Tuesday, November 25, 2008

Boneyard #26: My Favorite Museums

Welcome to my entry to the 26th edition of Boneyard!



Brought to you through The Tyrannosaur Chronicles, this Boneyard focus is on our favourite museums. Having visited natural history museums in North America, Europe and Asia, I have many favourites.

One of my favourite museums in Europe is the Palaontologisches Museum Munchen in Munich, Germany. A wonderful three-leveled museum crammed with loads of mounted skeletons and fascinating fossils, it is famous for having one of the 10 fossils of Archaeopteryx, the first bird!

The Palaontologishes Museum Munich is notoriously difficult to find, as it is hidden down a side road and associated with the Ludwig-Maximilians-Universität (took me two trips to find it - 2004 and finally in 2007!) Check it out on a map here.

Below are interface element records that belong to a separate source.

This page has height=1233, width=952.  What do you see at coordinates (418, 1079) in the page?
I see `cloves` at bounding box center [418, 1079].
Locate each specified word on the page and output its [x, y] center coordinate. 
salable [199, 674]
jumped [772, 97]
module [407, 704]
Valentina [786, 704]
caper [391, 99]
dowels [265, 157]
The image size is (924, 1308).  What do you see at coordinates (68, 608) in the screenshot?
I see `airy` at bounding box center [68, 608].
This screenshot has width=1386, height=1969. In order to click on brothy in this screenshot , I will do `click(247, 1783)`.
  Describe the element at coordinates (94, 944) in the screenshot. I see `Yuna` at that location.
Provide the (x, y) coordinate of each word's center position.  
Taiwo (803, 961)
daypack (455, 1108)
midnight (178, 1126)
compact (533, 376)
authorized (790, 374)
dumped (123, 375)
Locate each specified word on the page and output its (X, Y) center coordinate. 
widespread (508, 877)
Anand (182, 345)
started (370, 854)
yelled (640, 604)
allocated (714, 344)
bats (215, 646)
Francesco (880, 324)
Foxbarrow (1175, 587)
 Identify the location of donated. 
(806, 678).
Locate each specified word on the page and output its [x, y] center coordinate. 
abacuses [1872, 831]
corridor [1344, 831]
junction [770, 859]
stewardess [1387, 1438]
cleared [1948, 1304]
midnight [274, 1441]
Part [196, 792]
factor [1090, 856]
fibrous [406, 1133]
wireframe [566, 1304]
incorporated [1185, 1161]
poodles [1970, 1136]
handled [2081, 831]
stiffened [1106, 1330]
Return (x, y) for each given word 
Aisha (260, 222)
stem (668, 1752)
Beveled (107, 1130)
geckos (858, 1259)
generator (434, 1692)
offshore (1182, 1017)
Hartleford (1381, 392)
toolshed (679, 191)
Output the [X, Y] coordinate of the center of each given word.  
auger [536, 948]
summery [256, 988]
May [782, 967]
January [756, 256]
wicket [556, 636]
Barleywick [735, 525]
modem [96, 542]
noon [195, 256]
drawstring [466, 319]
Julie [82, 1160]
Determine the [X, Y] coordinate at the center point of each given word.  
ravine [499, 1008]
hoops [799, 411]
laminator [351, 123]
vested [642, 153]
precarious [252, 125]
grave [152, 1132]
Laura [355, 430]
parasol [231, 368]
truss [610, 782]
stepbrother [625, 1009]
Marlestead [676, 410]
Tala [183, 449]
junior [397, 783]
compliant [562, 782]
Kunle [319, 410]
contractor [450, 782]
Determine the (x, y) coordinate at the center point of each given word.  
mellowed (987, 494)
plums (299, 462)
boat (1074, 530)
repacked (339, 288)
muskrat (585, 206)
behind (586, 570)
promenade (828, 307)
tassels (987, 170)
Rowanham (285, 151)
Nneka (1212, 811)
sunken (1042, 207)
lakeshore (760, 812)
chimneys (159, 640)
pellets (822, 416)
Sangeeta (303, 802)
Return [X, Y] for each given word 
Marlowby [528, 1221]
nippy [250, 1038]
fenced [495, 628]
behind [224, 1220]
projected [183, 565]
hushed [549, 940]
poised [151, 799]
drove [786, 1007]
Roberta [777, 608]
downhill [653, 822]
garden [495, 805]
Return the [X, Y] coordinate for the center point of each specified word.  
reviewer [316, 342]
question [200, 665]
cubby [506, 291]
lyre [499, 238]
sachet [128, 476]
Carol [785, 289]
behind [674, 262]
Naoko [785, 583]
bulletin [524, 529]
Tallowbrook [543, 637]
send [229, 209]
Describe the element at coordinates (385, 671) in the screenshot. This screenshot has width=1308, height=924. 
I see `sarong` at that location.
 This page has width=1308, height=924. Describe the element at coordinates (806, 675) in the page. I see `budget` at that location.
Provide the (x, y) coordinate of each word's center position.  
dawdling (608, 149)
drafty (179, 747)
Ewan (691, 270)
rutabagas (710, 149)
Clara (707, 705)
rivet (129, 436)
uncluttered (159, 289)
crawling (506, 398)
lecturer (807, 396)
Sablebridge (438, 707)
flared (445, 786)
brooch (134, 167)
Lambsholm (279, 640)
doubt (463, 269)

Here is a look inside Munich's Palaeontological Museum:



The main hall. The museum is composed of three floors overlooking a central space. Here is the ground floor. Notice the Gomphotherium in the center.

Allosaurus skull

Triceratops skull

A cast of the AMNH Monoclonius nasicornus (Brown)

The placodont Placodus

Scutosaurus

Plateosaurus

Prestosuchus

Megaloceras

Cave Bear

Moa

Smilodon (Saber Tooth Cat)

Gomphotherium

Top view of the Plateosaurus

Pteranodon ingens


Three wicked large ammonites

The Archaeopteryx display case. Notice the two halves of the Munich Specimen (S6), discovered in 1991 and described by Peter Wellnhofer in 1993.

The right side of the Munich Specimen of Archaeopteryx - complete except for the front of it's face.
The left side of the Munich Specimen

A map of the limestone deposits near Solnhofen, Bavaria where Archaeopteryx is found.

A 3D reconstruction of a mounted Archaeopteryx


Archaeopteryx fully reconstructed

A selection of woolly rhino skulls


Looking down through Time


A beautiful Ammonite fountain behind Munich's Palaeontological Museum.

It's a wonderful museum.
Be sure to visit it the next time you are in Munich!

7 comments:

Anonymous said...

Awesome exhibits! Awesome photos! AND Awesome Museum!! I WILL have to check it out sometime. First thing's first take a camera and learn some German.

Peter Bond said...

Munich is an amazing city and is a lot of fun! I highly recommend visiting it! Europe rocks!

Zach said...

Looks like a wonderful museum. I've seen pictures of that Pteranodon skeleton, and now I know where it's from. Two quick notes:

1) Barnum Brown's "Monoclonius" was, like so many specimens of that genus, sunk into Centrosaurus a long time ago. Only one or two skulls remain loyal to the former name, and even they might be going out of style since it looks like "Monoclonius" might just be a growth phase in the life of centrosaurines rather than a distinct taxa. In other words, Monoclonius represents a teenage centrosaurine dinosaur of uncertain affinities.

2) That nothosaur looks more like a placodont!

Dinorider d'Andoandor said...

I can see Munich has many beautiful places, the castle, landscapes, this museum! ... liked the wooly rhinos, pteranodon and Archie! BTW this is the first time I see a "naked" scutosaurus! I only knew the Walking with Monsters animal.

Anonymous said...

I'm so jealous! Shame on you for posting this. Show off!

Anonymous said...

Someday I must get to the Munich Museum...

Note, however, that the "nothosaur" is actually the placodont Placodus, and the "Albertosaurus" is Allosaurus"

Peter Bond said...

Zack: Thanks for your notes on "Monoclonius." I put it here as the Munich museum uses it in it's identification tag! And you were totally right about the placodont! Nice one!

Dinorider: Yeah, I saw another Scutosaur in Korea this year, and he was the same size. But the creature in Walking with and Primeval seems HUGE! So much beggier! Weird...

Marek: Don't be jealous! Just get yourself a ticket to Munich!

Thomas Holtz: You'd love the Munich Museum! Thanks for commenting and helping me out with the identification of the Allosaur skull - it sure looks strange. Thanks!